A useful tool to analyze this is an ARPDAU contribution table which I have written about: here.

He who knows when he can fight and when he cannot will be victorious.

- Sun Tzu

sun tzu

The point of this concept is to make clear from the very beginning whether your game even has a chance at success given that the mobile gaming space is one of the most intensely competitive markets in the world.

#2. Engagement over Monetization

With this concept, a game needs to always prioritize engagement and user retention over monetization. In this view, you must be able to get a user hooked into the game and repeatedly playing the game before you can easily monetize them.

Just as drug dealers give free samples to hook users before making them pay, engagement must be established prior to monetization.


However, I do have two reasons for sort of hating this concept: 1. This concept has been adopted by the usual industry conference speakers and other "pundits" and repeated ad nauseum and 2. Too many mobile game developers use this as an excuse not to carefully think through game monetization and rationalize poor game performance.

In using this concept, your mobile game launch strategy should carefully stage the implementation and execution of various monetization features carefully while prioritizing engagement and retention. Hence, higher risk monetization features or events should be gradually introduced and engagement/retention features implemented first.

Monetization and Retention are the Yin and Yang of LTV (life time economic value of a user) but that's not to say that one doesn't come before the other.

#3. Shop Volume & Monetization Capacity

It's amazing how some games do as much as possible to not take your money. Once your shop has been designed, try to perform the following exercise:

Go into the shop and purposefully find ways of spending money.

  • How much are you able to spend?
  • At what points in the game can you continue to spend?

"Shop volume" speaks to the potential for your shop to monetize users based on the breadth (types) and depth (number, repeatability, and quality) of products in the shop.

  • Breadth: There should be an interesting mix of types of products and categories in the shop
  • Depth: In each shop category there should be a good mix of soft and hard currency items. Further, there should be a number of items that users really want to buy at every stage of user progression (e.g., by level, etc.)

Shop Volume

How big is your app's Shop Volume?

+++

### Task 1
Rewrite the records starting at the line that contains "has height=620, width=1260." and continuing through the end of the records, replacing "particular" with "specific" and changing nothing else. Omit the pictures.
### Task 2
Continue the text on mobile game monetization and shop volume from the point where it stops.

+++

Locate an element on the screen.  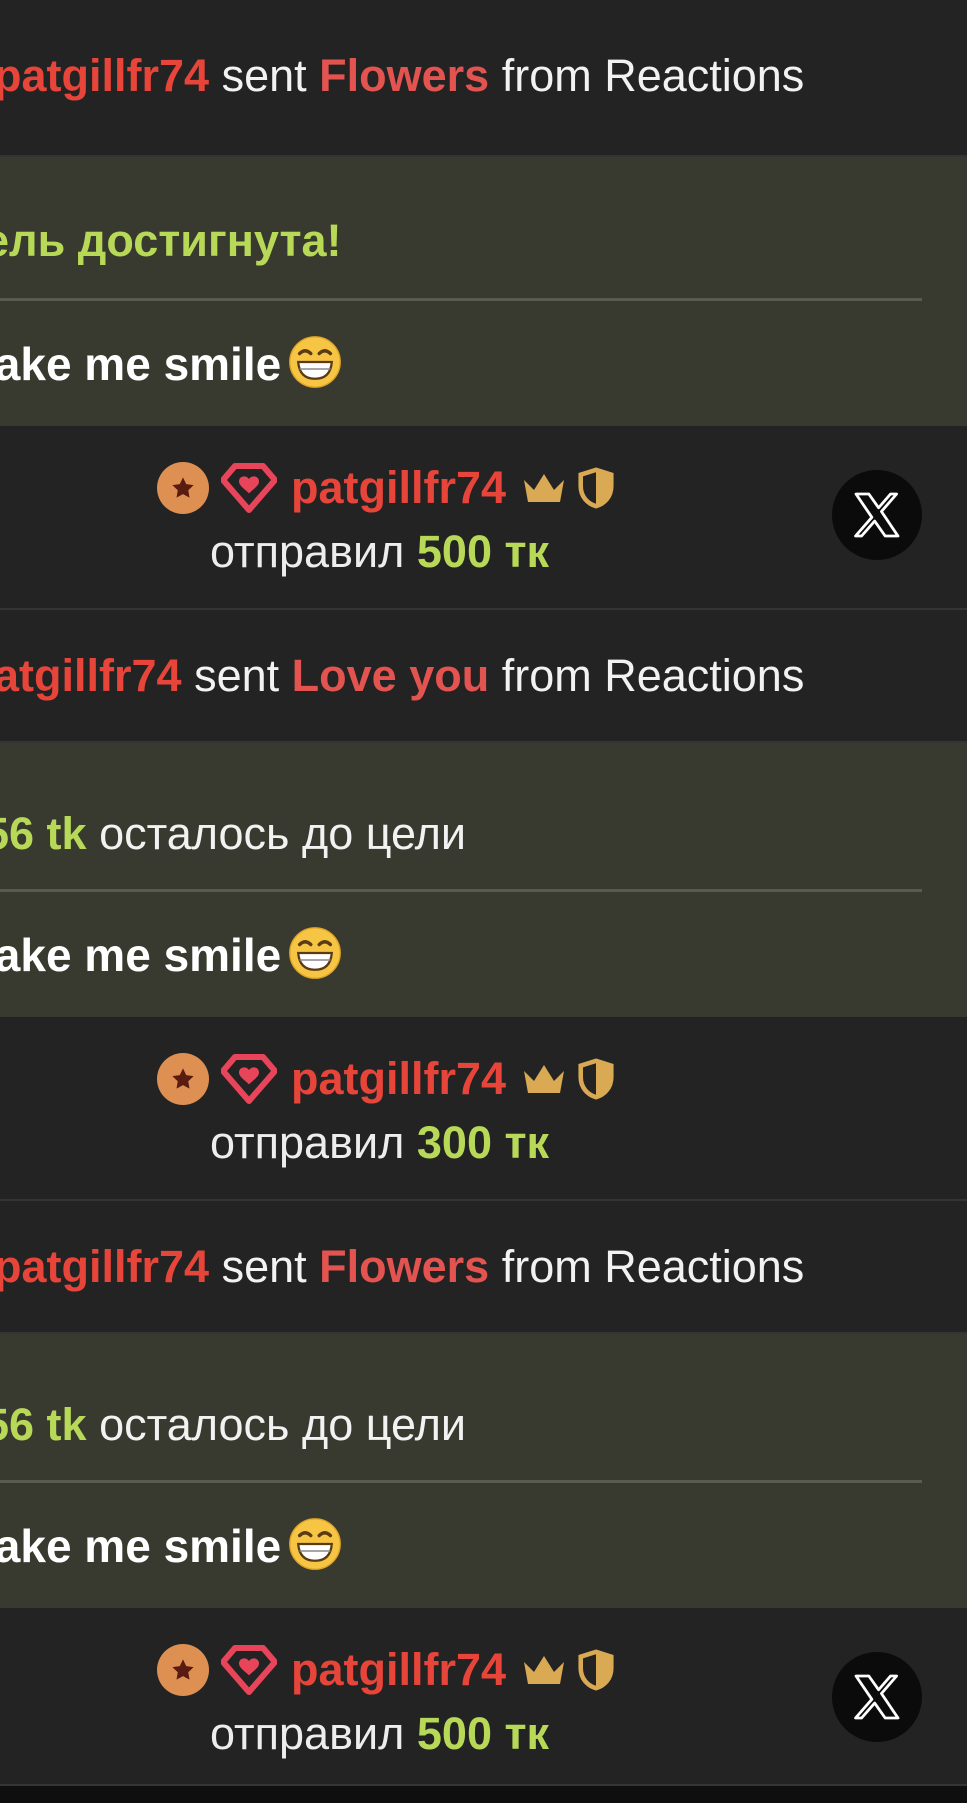
goal-status: ель достигнута! is located at coordinates (171, 240).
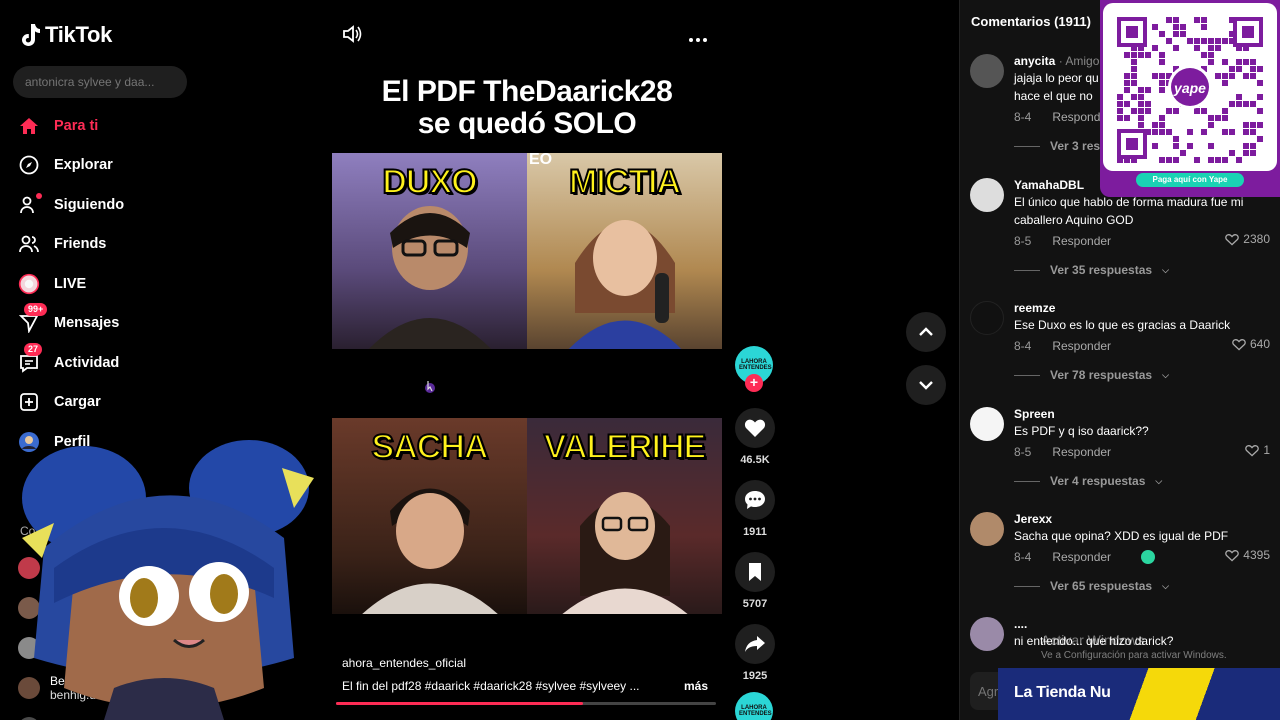  I want to click on watermark-subtitle: Ve a Configuración para activar Windows., so click(1134, 656).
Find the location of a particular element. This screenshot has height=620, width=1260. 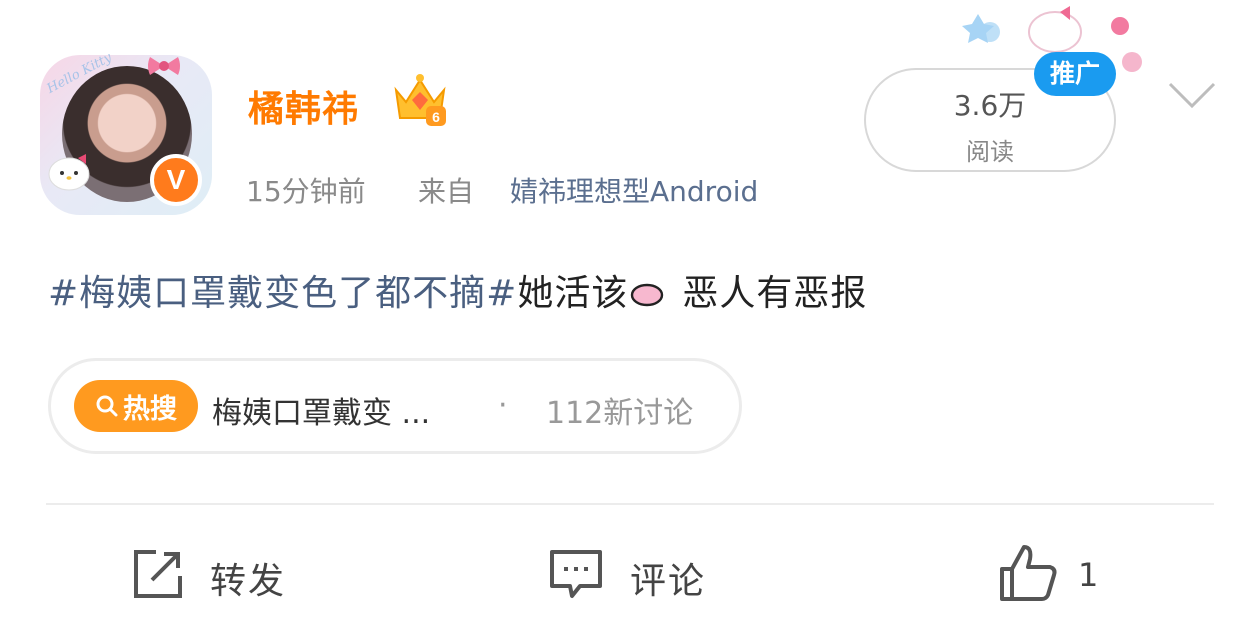

from-label: 来自 is located at coordinates (446, 192).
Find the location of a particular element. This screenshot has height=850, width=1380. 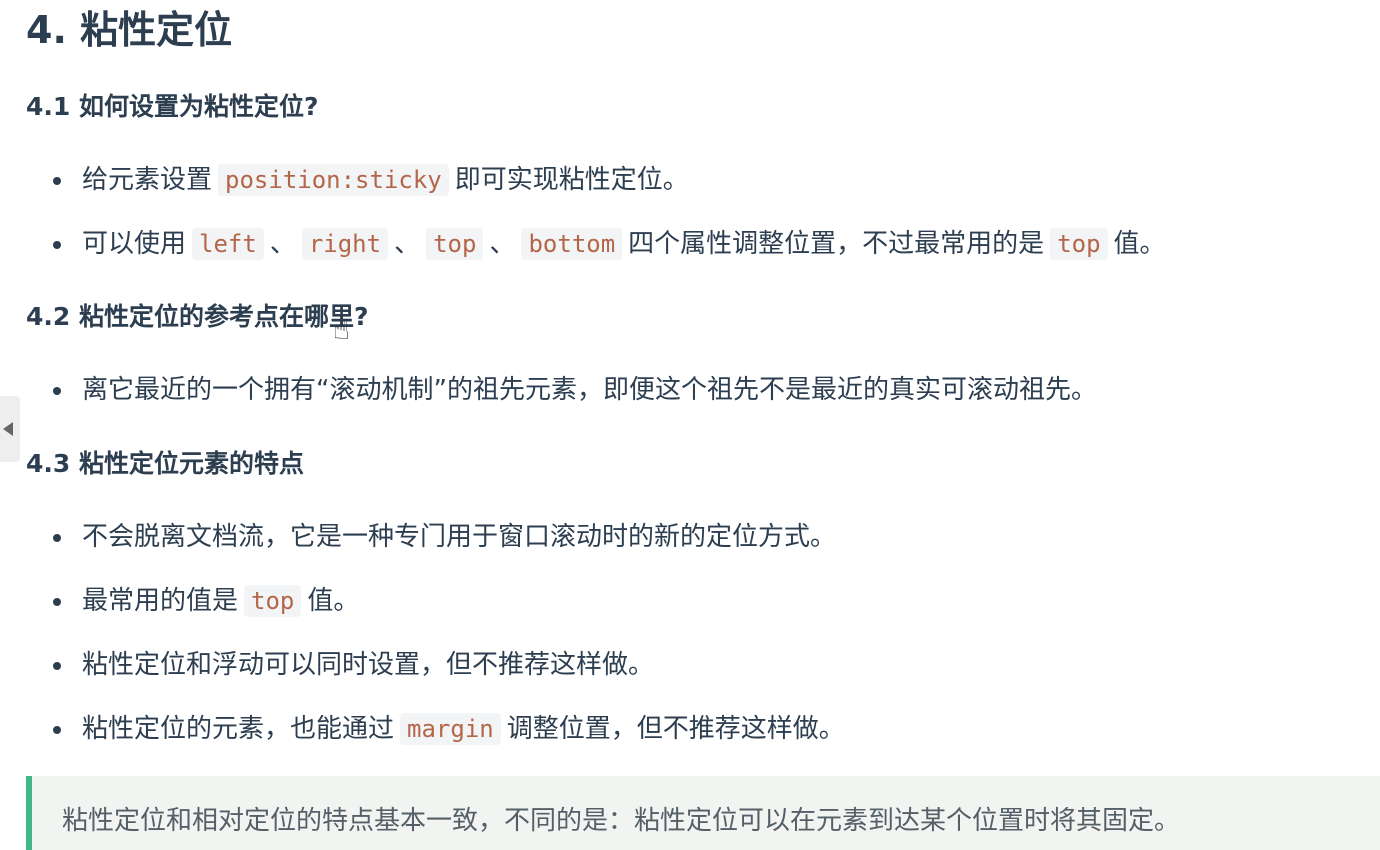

+++

### Task result 1
Find the location of a specific element. This screenshot has height=620, width=1260. 

from-label: 来自 is located at coordinates (446, 192).
Find the location of a specific element. This screenshot has height=850, width=1380. 

### Task result 2
Note: Even if the shop only sells one type of item or even one item, so long as that same item can be monetized a lot (or even better infinitely) then Shop Volume should be considered high.

An associated concept with Shop Volume is the concept of "Monetization Capacity". This refers to the ability to continuously sell more hard currency items to the user without materially disrupting the game balance or economy. I believe the usual Japanese mobile game company suspects refer to this as "Unlimited Monetization Potential" and is a key characteristic of card battle games using Gacha Fusion.

Screen Shot 2013-08-15 at 2.51.20 PM

In the above diagram, you should be able to continue to sell an unlimited amount of hard currency items while maintaining a power gap within acceptable game levels. Game balancing is outside the scope of this article but does impact monetization in that without proper game balance, monetization limits will manifest. Power gap is maintained by various methods such as: 1. logarithmic power growth, 2. multiple upgradable units (e.g., card battle decks with multiple upgrade paths required), 3. user power matching in PVP, etc.

An optimal power gap level is one in which you maximize monetization while minimizing user disengagement (and especially rage quitting which is then difficult to do user re-acquisition for). Acceptable power gap levels are typically defined by an operations or monetization group to set KPIs of user disengagement.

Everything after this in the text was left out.